Short problem | Add -27 to every coordinate in the answers and write out again, requests included, the lines from the one with "Task: Select waist size 34 cell" up to and including the one with "Action: pyautogui.click(x=202, y=545)". Only those lines are wanted, and the pictures should be left out.

The records |
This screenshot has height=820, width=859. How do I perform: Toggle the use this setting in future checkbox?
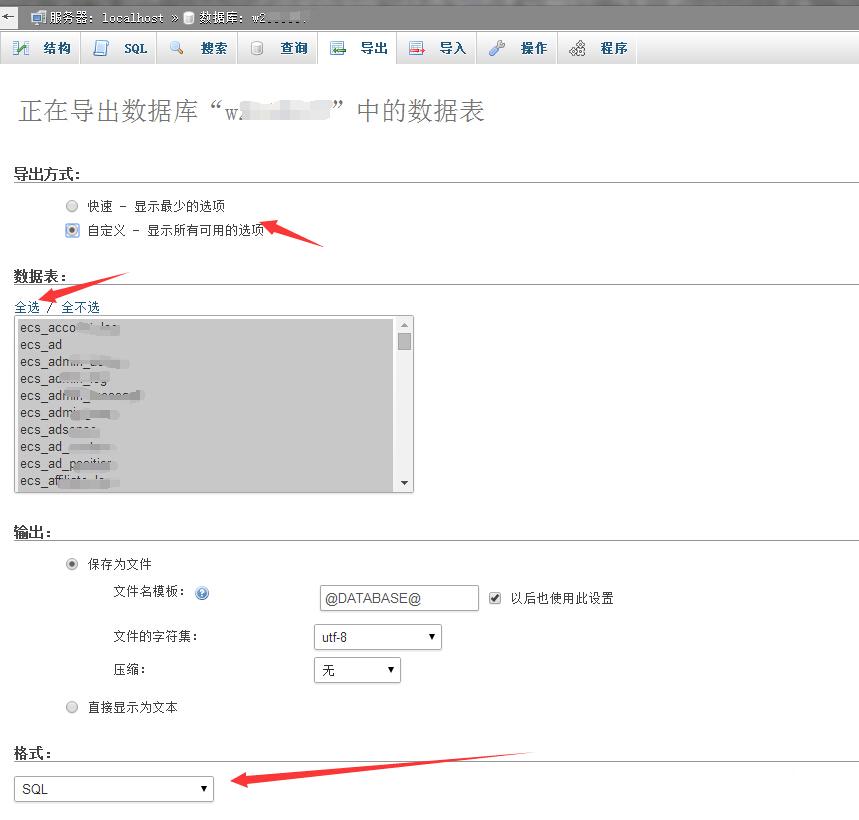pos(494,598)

--

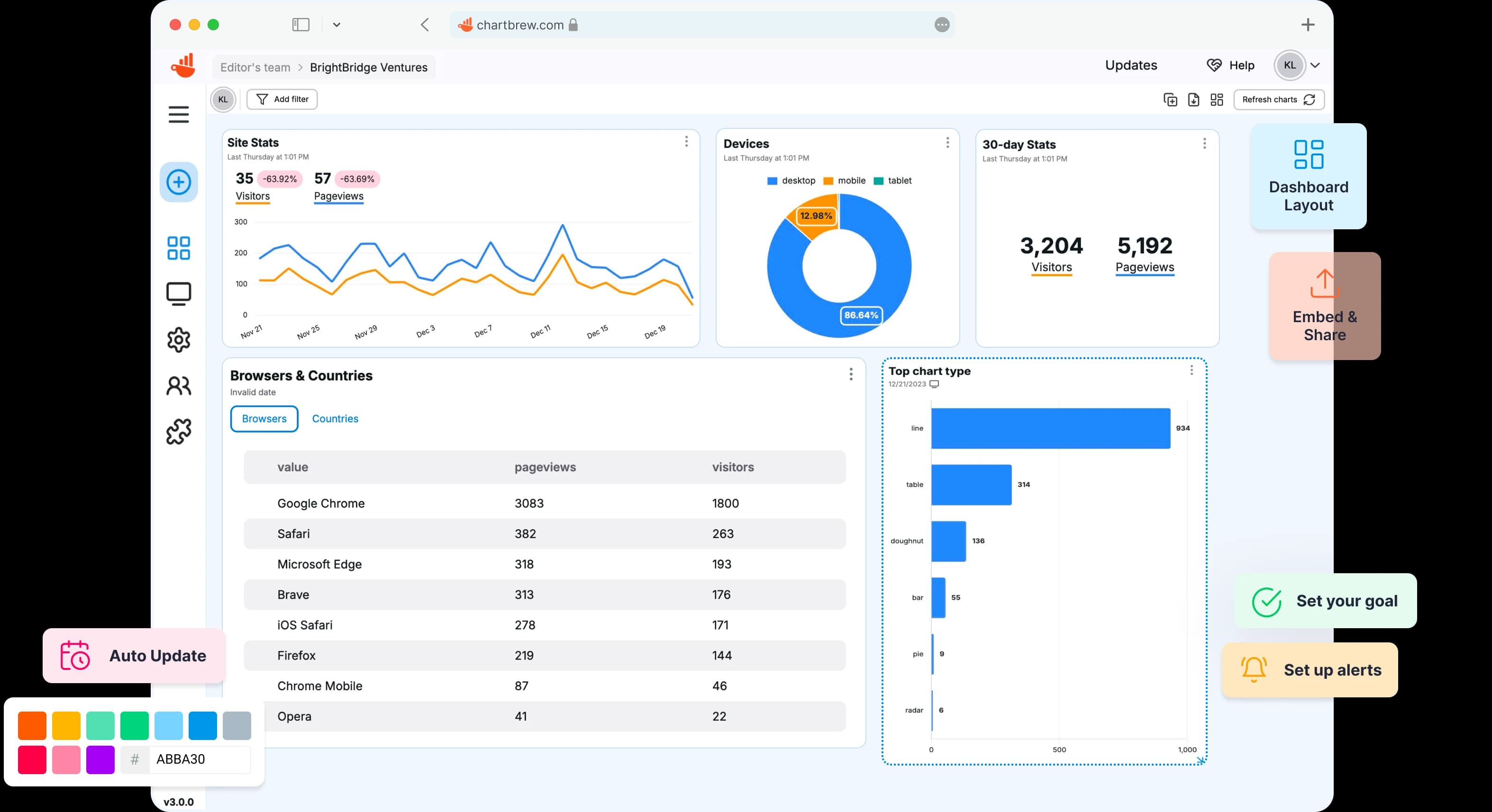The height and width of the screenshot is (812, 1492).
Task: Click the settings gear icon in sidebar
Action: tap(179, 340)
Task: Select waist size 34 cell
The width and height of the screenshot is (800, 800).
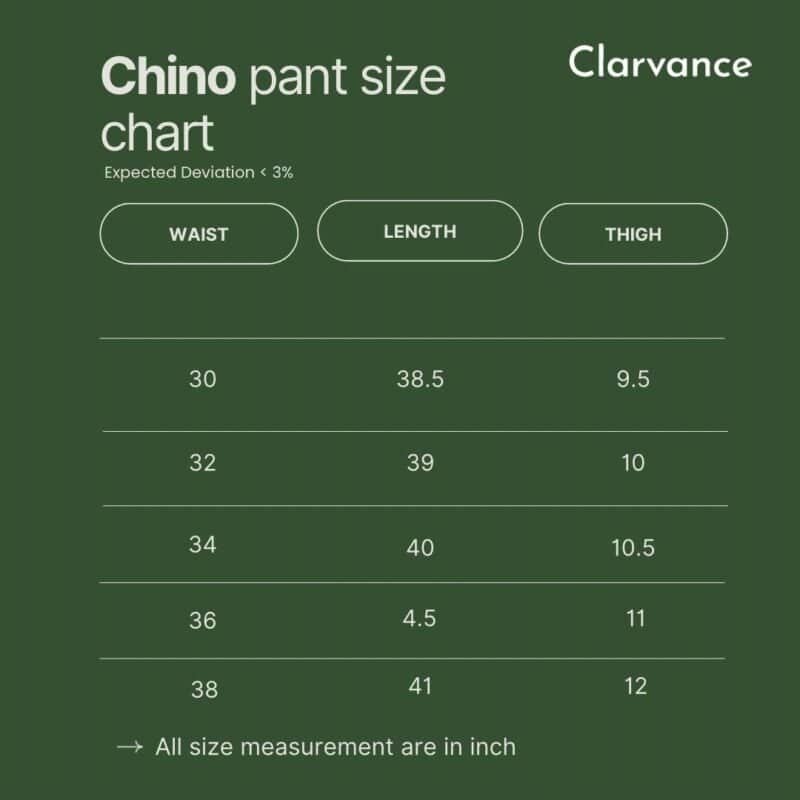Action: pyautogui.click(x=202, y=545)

Exercise result |
Task: Select waist size 34 cell
The width and height of the screenshot is (800, 800).
Action: pyautogui.click(x=175, y=518)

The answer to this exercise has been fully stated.